Latitude & Longitude Distance Calculator
Compute the great-circle distance between two locations on Earth.
Haversine great-circle distance
Enter two latitude/longitude pairs
Point 1 — From
−90…90
−180…180
Point 2 — To
−90…90
−180…180
What is great-circle (Haversine) distance?
Latitude and longitude are angular coordinates on a sphere, not Cartesian coordinates on a flat plane. The shortest distance between two points on the surface of a sphere is an arc of a great circle — a circle whose plane passes through the centre of the sphere. The Haversine formula gives the length of that arc directly from the latitudes, longitudes, and Earth's radius without first projecting onto a 2-D map.
Treating lat/lon as Cartesian coordinates and plugging into the 2-D distance formula gives badly wrong answers, especially over long distances or at high latitudes. One degree of longitude is about 111 km at the equator but only 78 km at 45°N and zero at the poles. The Haversine formula bakes this changing scale into the math so the distance is correct everywhere on the globe.
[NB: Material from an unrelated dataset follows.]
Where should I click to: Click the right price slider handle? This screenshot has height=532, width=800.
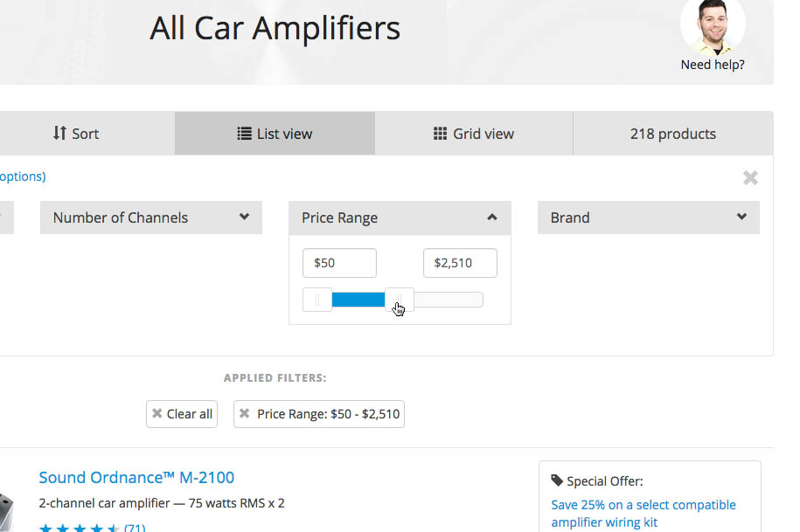pos(398,299)
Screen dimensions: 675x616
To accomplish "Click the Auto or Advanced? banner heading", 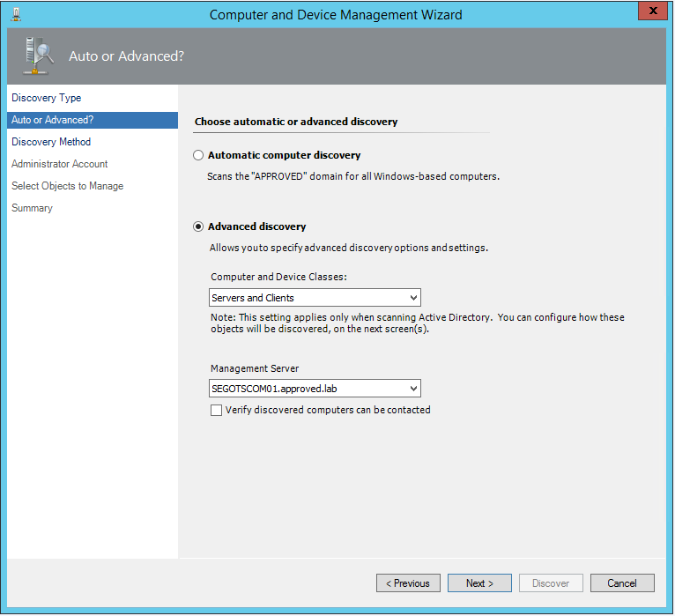I will tap(126, 56).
How the lat/lng calculator works
Enter both coordinate pairs
Type the latitude and longitude of both points in decimal degrees. South latitudes and west longitudes are negative.
Pick a unit
Switch between kilometres, statute miles, and nautical miles — the great-circle distance is converted instantly.
Read distance and bearings
The result card shows the great-circle distance, the through-the-Earth chord, and the initial and final compass bearings.
Inspect the route on the map
An SVG world map highlights both points and draws the straight-line arc between them so you can sanity-check the answer visually.
Formulas inside this tool
Haversine — central angle
a = sin²(Δφ/2) + cos φ₁ · cos φ₂ · sin²(Δλ/2)
Numerically stable for both small and large angular separations.
Haversine — arc length
c = 2 · atan2(√a, √(1−a)), d = R · c
R is Earth's mean radius, 6 371.0088 km.
Initial bearing
θ = atan2(sin Δλ · cos φ₂, cos φ₁ · sin φ₂ − sin φ₁ · cos φ₂ · cos Δλ)
Heading at the start point, measured clockwise from north.
Chord through the Earth
chord = 2R · sin(c/2)
Straight-line distance through the planet, not along the surface.
Where great-circle distance is used
Aviation
Commercial flight planning follows great-circle routes to minimise fuel burn. The unusually curved paths you see on flight tracker maps are great-circle arcs flattened onto a Mercator projection.
Shipping
Open-ocean navigation uses great-circle distance and the initial/final bearings to optimise routes between ports, modified only by weather and currents.
Telecommunications
Microwave and satellite link budgets depend on the great-circle distance between transmitter and receiver, plus elevation.
Mapping and GIS
Spatial databases like PostGIS evaluate distance queries on the sphere using Haversine for fast indexed nearest-neighbour searches.
Why use this calculator?
Haversine is short to write but slippery to compute by hand — the angles must be converted to radians, three trig functions must be evaluated, and the answer must be multiplied by Earth's radius. This calculator does all of that with full numerical stability and shows the bearings too, so you can both travel and orient yourself correctly.